2021年5月11日(火) 北極海航路の活用
先日、当ブログで、
地球環境問題と北極海 2021/5/8
を投稿し、地球温暖化によって、北極海の氷の量が、急激に減少しつつある事象に触れた。
今回は、前稿の続編で、新たな東西貿易ルートとして着目されている、北極海航路について、取りあげることとしたい。
◎国の北極政策
我が国では、平成19年(2007年)に、海洋基本法が成立し、海洋に関する施策を集中的、総合的に推進する組織として、内閣に、総合海洋政策本部を設置(本部長は総理 海洋政策特命担当大臣を任命)。古来からの、海洋国日本の心意気が感じられる。
総合海洋政策本部は、平成27年(2015年)、初めての包括的な「北極政策」を決定し公表している。
北極を巡る国際社会の関心の高まりを反映して、「北極評議会」が設置されているようで、自国土が北極海に接している関係国(アメリカ、ロシア、カナダ、北欧諸国)がメンバーという。これら諸国の他、北極海に関心を持つ諸国(日本、中国、インド、イタリア、韓国、シンガポール)が、オブザーバーの資格で参加しているようだ。
「北極政策」というネーミングは、かなり、大上段に構えたニュアンスで、詳細は未調査だが、北極海に関する国際的なプレゼンスをどのように進めるかや、北極海の調査船の建造などの、方向づけを行っているようだ。
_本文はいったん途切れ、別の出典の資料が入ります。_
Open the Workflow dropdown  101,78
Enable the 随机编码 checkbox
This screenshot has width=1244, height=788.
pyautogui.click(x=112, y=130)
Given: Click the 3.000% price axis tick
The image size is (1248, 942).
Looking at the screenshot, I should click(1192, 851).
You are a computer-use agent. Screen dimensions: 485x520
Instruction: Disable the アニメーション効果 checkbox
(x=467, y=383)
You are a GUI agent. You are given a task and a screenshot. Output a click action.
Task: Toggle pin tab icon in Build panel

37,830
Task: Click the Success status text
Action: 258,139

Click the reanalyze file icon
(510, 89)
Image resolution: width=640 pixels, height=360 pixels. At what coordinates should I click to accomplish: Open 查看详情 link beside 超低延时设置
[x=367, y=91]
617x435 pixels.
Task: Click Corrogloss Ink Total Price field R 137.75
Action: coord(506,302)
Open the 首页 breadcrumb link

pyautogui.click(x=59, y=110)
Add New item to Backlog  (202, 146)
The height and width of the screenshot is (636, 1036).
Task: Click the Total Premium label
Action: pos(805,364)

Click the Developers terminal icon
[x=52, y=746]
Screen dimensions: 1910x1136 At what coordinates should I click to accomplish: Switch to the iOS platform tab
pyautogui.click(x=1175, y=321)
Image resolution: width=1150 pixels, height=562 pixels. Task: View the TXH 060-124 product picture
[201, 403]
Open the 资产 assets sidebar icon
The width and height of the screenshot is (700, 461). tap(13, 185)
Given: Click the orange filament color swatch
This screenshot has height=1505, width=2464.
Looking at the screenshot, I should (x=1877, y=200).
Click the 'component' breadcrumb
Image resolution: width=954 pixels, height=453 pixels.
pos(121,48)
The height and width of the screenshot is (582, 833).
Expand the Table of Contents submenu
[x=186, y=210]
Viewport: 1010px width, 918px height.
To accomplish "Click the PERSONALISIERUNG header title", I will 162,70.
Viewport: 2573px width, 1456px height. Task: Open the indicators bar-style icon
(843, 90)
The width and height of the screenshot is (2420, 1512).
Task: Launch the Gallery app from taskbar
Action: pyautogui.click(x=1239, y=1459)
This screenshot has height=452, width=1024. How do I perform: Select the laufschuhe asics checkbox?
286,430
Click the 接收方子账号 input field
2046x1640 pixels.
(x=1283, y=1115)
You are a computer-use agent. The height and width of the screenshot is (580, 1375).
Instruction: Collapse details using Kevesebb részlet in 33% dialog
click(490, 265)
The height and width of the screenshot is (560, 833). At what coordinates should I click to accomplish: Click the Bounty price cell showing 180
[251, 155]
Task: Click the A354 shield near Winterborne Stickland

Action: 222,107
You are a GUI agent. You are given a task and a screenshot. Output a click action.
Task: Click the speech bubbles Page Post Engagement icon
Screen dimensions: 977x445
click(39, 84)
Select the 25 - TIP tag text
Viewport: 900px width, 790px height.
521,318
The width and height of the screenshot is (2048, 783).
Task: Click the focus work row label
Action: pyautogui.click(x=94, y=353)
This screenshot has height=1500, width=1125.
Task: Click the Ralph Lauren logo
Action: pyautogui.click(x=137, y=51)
(以上は、 001119440 我が国の北極政策の概要.pdf を参照)
◎ 北極海航路の概況
北極海航路の航海距離や所要日数等に関して、ネットで調べた、幾つかのケースについて、データを示す。
① 商船三井の取り組み
出典 砕氷LNG船が日本に初入港 ~ロシア「最果ての地(ヤマル)」から北極海航路を経て日本へ~ _ 商船三井.html
スエズ運河経由 北極海経由
航海距離 13700mil 4900mil 以上 減
所要日数 38日 14日
②産経新聞情報
出典 ロシアの聖域「北極海」に中国が触手 日露防衛協力に活路(1_2ページ) - 産経ニュース.html
スエズ運河経由 北極海経由
航海距離 20000km 13000km
所要日数 北極海経由の輸送時間が10日短縮
北極海は、天然資源の宝庫といわれ、この面でも、各国の関心は高い。
・未確認天然ガスの30%が埋蔵
・未確認石油資源の13%が埋蔵
③ 研究者の調査結果
出典 宙畑氏温暖化で注目!北極海航路の現状とメリデメ、衛星で将来性を検証 _ 宙畑.html
横浜ーロッテルダム間
スエズ運河経由 北極海経由
航海距離 11300mil 7550mil 3750milの距離短縮
所要日数 39.2日 26.2日
①~③のケース毎に、実距離、実日数に差異があるのは、算定条件の違いと思われる。
北極海経由は、スエズ運河経由に比し、航行距離が、30~40%少ないのは、ほぼ確か。
以下のような、リスクも指摘されている
スエズ運河経由 海賊の襲撃の危険(紅海、マラッカ海峡)自衛艦が護衛した事も
北極海経由 冬季の結氷状態
◎調査研究船の建造計画
「北極域研究船」の建造が、2021年から進められるようで、2026年に就航予定という。
研究船のイメージは、下図のようだ。
南極観測船「しらせ」並みの大型船で、1.2mの砕氷能力(しらせは1.5m)
出典 北極点に到達可能、新型砕氷船を建造へ 新航路の調査も:朝日新聞デジタル.html
◎スエズ運河座礁事故
2021年3月23日、日本の正栄汽船が保有するコンテナ船がスエズ運河内で座礁し、船舶の通行が不能に。 3月29日に、座礁船が離礁し、船舶の通行が再開されたが、スエズ運河庁は、渋滞がなくなって、通常の状態に復帰したのは、4月3日と発表している。
スエズ運河の重要性を再認識させるとともに、北極海航路がクローズアップされることとなった。